Hukum & Kriminal

Belum 24 Jam, Pencuri di Panti Asuhan Bima Sakti Sukabumi Dibekuk

adminsigiku.com
×

Belum 24 Jam, Pencuri di Panti Asuhan Bima Sakti Sukabumi Dibekuk

Sebarkan artikel ini

Foto : Ilustrasi (AI)

Pewarta : Fadhel

Kabupaten Sukabumi – Belum genap 24 jam setelah dilaporkan, kasus pencurian yang menggegerkan Panti Asuhan Bima Sakti, Kecamatan Kadudampit, Kabupaten Sukabumi, berhasil diungkap.

Terduga pelaku berhasil diamankan bersama sejumlah barang bukti yang sebelumnya raib dari panti. Pengungkapan cepat ini tak lepas dari gerak cepat aparat kepolisian yang dibantu masyarakat setempat.

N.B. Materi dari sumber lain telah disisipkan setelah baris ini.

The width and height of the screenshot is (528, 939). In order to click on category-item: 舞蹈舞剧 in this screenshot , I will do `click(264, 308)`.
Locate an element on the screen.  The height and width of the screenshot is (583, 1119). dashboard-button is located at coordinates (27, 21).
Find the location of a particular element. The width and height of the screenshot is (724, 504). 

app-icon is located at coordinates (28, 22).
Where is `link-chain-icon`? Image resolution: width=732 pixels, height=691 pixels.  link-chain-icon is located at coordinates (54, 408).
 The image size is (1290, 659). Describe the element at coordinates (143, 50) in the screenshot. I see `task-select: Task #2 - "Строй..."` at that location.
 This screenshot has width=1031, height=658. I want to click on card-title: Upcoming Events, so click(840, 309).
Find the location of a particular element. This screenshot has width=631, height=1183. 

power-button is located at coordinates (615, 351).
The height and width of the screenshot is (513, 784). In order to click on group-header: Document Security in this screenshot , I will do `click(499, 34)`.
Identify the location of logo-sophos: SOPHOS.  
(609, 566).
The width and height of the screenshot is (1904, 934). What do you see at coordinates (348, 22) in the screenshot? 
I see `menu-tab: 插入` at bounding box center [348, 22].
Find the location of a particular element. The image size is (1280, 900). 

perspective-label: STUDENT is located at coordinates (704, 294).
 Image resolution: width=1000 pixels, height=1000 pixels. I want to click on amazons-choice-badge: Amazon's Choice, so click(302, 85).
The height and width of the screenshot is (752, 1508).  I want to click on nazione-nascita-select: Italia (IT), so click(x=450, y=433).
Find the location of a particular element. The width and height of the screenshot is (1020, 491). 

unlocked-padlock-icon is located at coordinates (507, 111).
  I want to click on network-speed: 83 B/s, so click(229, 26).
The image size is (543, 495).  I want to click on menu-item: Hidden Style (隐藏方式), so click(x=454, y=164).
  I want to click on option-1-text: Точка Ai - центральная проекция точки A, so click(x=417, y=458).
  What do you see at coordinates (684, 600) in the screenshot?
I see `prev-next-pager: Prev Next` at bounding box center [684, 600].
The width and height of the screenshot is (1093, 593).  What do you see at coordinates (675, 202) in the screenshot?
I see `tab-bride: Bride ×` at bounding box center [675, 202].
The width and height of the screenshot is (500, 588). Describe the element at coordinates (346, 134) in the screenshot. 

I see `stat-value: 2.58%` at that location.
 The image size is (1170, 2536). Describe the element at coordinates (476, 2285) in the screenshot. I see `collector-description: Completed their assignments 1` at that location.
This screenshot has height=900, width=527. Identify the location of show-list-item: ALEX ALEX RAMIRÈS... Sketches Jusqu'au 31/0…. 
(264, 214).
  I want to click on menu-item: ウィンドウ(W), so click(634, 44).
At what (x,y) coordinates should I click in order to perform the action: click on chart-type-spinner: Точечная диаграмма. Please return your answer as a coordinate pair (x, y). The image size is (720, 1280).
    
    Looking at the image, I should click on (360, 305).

Pencurian tersebut sempat membuat pengurus Panti Asuhan Bima Sakti terpukul. Sejumlah barang yang selama ini digunakan untuk menunjang operasional panti dan kebutuhan anak – anak asuh hilang digondol pelaku.

Barang yang dilaporkan raib di antaranya sepeda Motor, Laptop, HP (telepon genggam) hingga berbagai kebutuhan harian. Namun, keresahan itu tak berlangsung lama.

Informasi yang dihimpun di lapangan segera dipetakan. Sejumlah petunjuk ditelusuri hingga keberadaan terduga pelaku berhasil diidentifikasi.

Dalam proses pengungkapan tersebut, salah seorang anggota Polda Metro Jaya, Aipda Eka Rahayu, yang kebetulan tengah berada di Sukabumi, turut membantu melakukan penelusuran.

Ia memetakan informasi yang diperoleh, mencocokkan sejumlah petunjuk serta menelusuri keberadaan terduga pelaku hingga akhirnya posisi pelaku diketahui.

Pengasuh Panti Asuhan Bima Sakti, Idris, mengapresiasi langkah cepat tersebut. Menurutnya, pengungkapan kasus dalam waktu kurang dari 1×24 jam menjadi bukti bahwa respons cepat dan ketelitian aparat sangat menentukan dalam penanganan kasus kriminal.

“Sangat luar biasa. Dalam waktu kurang dari 1×24 jam, beliau mampu menemukan pelaku. Informasi dipetakan, diteliti, dan diterjemahkan dengan begitu teliti hingga pelaku segera tertangkap,” ujar Idris, Minggu (6/9/2026).

Upaya pencarian juga mendapat dukungan dari masyarakat sekitar. Tokoh masyarakat dan tokoh pemuda di Kecamatan Kadudampit ikut bergerak memberikan informasi serta membantu menyisir sejumlah lokasi yang diduga berkaitan dengan keberadaan terduga pelaku.

Kolaborasi tersebut membuat proses pencarian berlangsung cepat. Aparat dan warga saling bertukar informasi hingga akhirnya terduga pelaku berhasil diamankan.

Idris pun menyampaikan apresiasi kepada seluruh pihak yang terlibat dalam pengungkapan kasus tersebut. Ia berharap respons cepat dan pelayanan terhadap masyarakat seperti itu terus dipertahankan.

“Kami sangat mengapresiasi dan mengucapkan terima kasih setinggi-tingginya. Semoga ke depan semakin banyak aparat kepolisian yang mengabdi dengan sigap, tanggap, dan melayani masyarakat secepat kilat,” ungkapnya.

Tak hanya pelaku yang berhasil diamankan, sejumlah barang milik panti yang sebelumnya dilaporkan hilang juga berhasil ditemukan dan dikembalikan kepada pihak Panti Asuhan Bima Sakti.

Kembalinya barang-barang tersebut menjadi angin segar bagi pengurus panti. Aktivitas pelayanan dan pemenuhan kebutuhan anak-anak asuh pun dapat kembali berjalan seperti biasa.

Kasus ini sekaligus memperlihatkan bahwa kecepatan respons aparat, ketelitian dalam menelusuri informasi, serta keterlibatan masyarakat dapat menjadi kekuatan penting dalam mengungkap tindak pidana.

Di tengah keresahan akibat aksi pencurian, kerja sama tersebut menjadi pesan tegas bahwa laporan masyarakat tidak boleh dibiarkan berlarut-larut.

Kurang dari 24 jam, jejak pelaku berhasil ditemukan. Barang yang hilang kembali. Dan keresahan pengurus serta anak-anak panti pun perlahan terjawab.